Una carrocería clásica se encuentra con una plataforma EV moderna

Un creador en Sacramento ha completado una conversión eléctrica inusual: un Ford Mustang de 1966 reconstruido alrededor de componentes de Tesla y configurado para conservar funciones de software al estilo Tesla, incluido Full Self-Driving en funcionamiento. Según el material de origen, el proyecto tomó unos dos años y costó alrededor de 40.000 dólares, convirtiendo un Mustang de primera generación en lo que, en la práctica, es un restomod impulsado por Tesla.

La preparación destaca porque no se presentó como un simple cambio de batería ni como un homenaje estético a los EV modernos. En su lugar, la conversión supuestamente utiliza un tren motriz dual motor del Model 3, una pantalla táctil de 15 pulgadas y suficiente integración de hardware y software de Tesla para respaldar la suite de asistencia al conductor de la compañía. Esa combinación empuja al coche más allá de un proyecto típico de EV personalizado y lo coloca en una categoría más experimental, donde el diseño heredado, los controles digitales y la automatización moderna se ven obligados a convivir.

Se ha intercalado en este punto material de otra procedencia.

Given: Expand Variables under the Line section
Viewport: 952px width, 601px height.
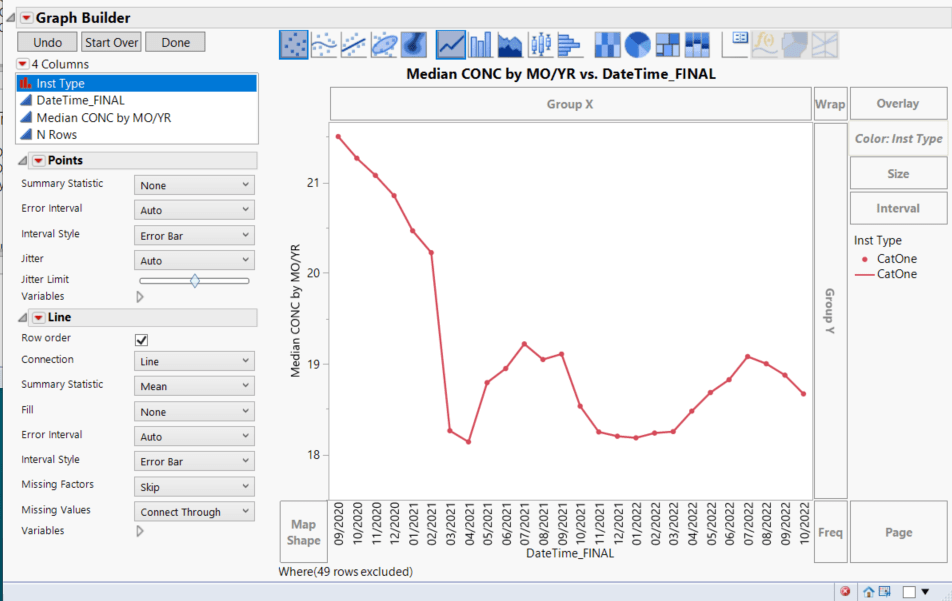Looking at the screenshot, I should pyautogui.click(x=140, y=531).
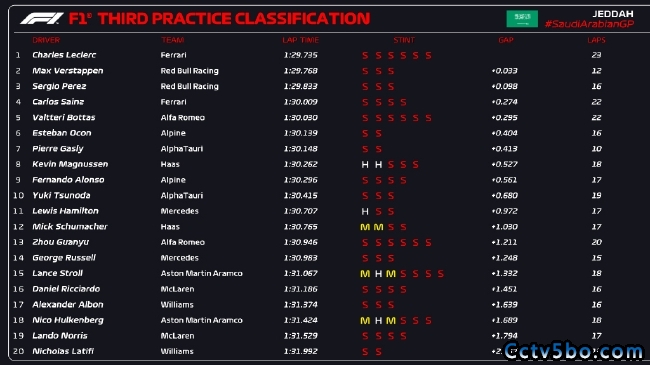Image resolution: width=650 pixels, height=365 pixels.
Task: Click the GAP column header
Action: [506, 40]
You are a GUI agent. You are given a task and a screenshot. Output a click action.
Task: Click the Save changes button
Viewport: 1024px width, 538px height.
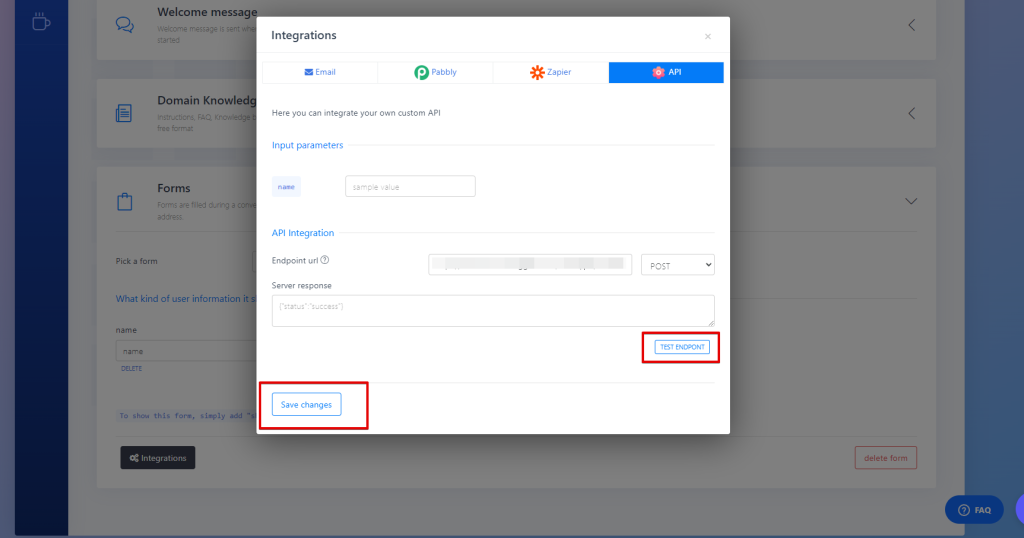pos(307,404)
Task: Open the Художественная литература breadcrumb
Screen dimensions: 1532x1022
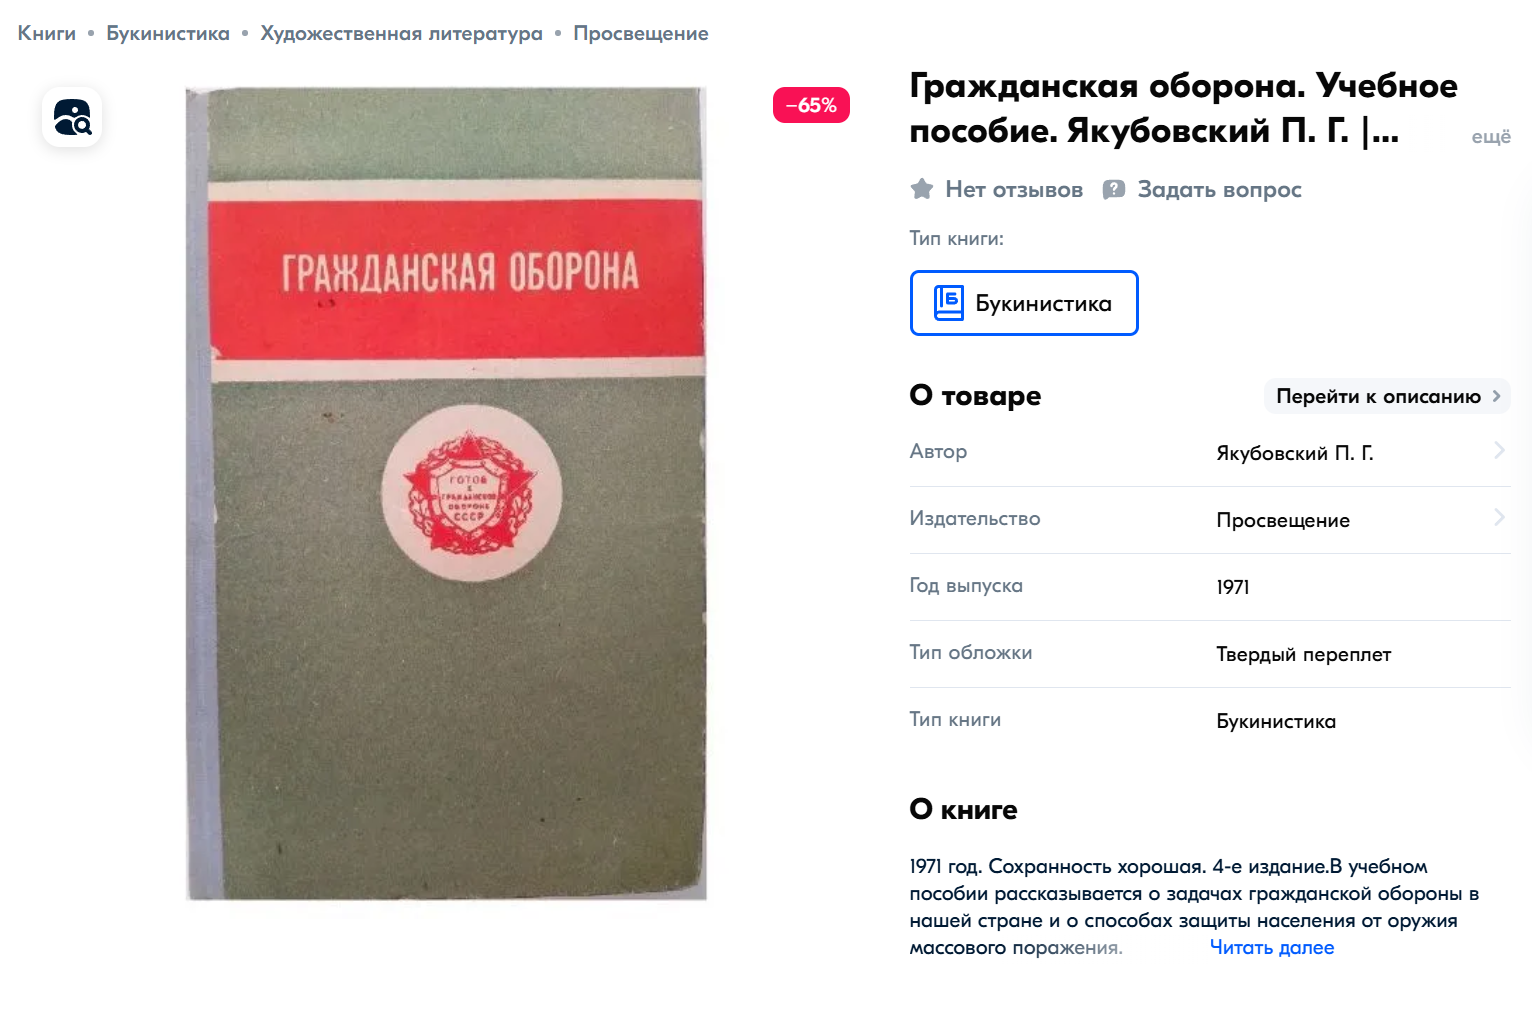Action: point(401,33)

Por qué esta preparación importa más allá de la novedad

Los restomods se han vuelto una parte familiar del mercado del automóvil, y las conversiones a EV ya no son raras. Lo que hace notable este caso es el intento de trasladar no solo el hardware de propulsión, sino también la experiencia de usuario y la identidad de software de un Tesla moderno a un vehículo diseñado seis décadas antes. En términos prácticos, eso significa que el creador buscaba conservar la sensación de un EV conectado de generación actual mientras mantenía la forma y la presencia cultural de un cupé estadounidense clásico.

Ese es un problema técnico más difícil que instalar solo motores y baterías. Un esquema de control centrado en la pantalla táctil cambia la forma en que se opera el vehículo. Una configuración de doble motor modifica el reparto de pesos, el empaquetado y las características de rendimiento. Y funciones habilitadas por software como Full Self-Driving requieren una integración más profunda entre sensores, sistemas de cómputo y la arquitectura de control del vehículo.

El material de origen no ofrece un desglose de ingeniería completo, por lo que hay límites sobre lo que puede concluirse acerca de la implementación exacta. Pero incluso a partir de los detalles informados, el proyecto muestra hasta qué punto ha evolucionado el trabajo de conversión EV posventa. Los creadores ya no se limitan a preservar la apariencia mientras modernizan la propulsión. Ahora intentan recrear toda la personalidad electrónica de un coche nuevo dentro de un chasis histórico.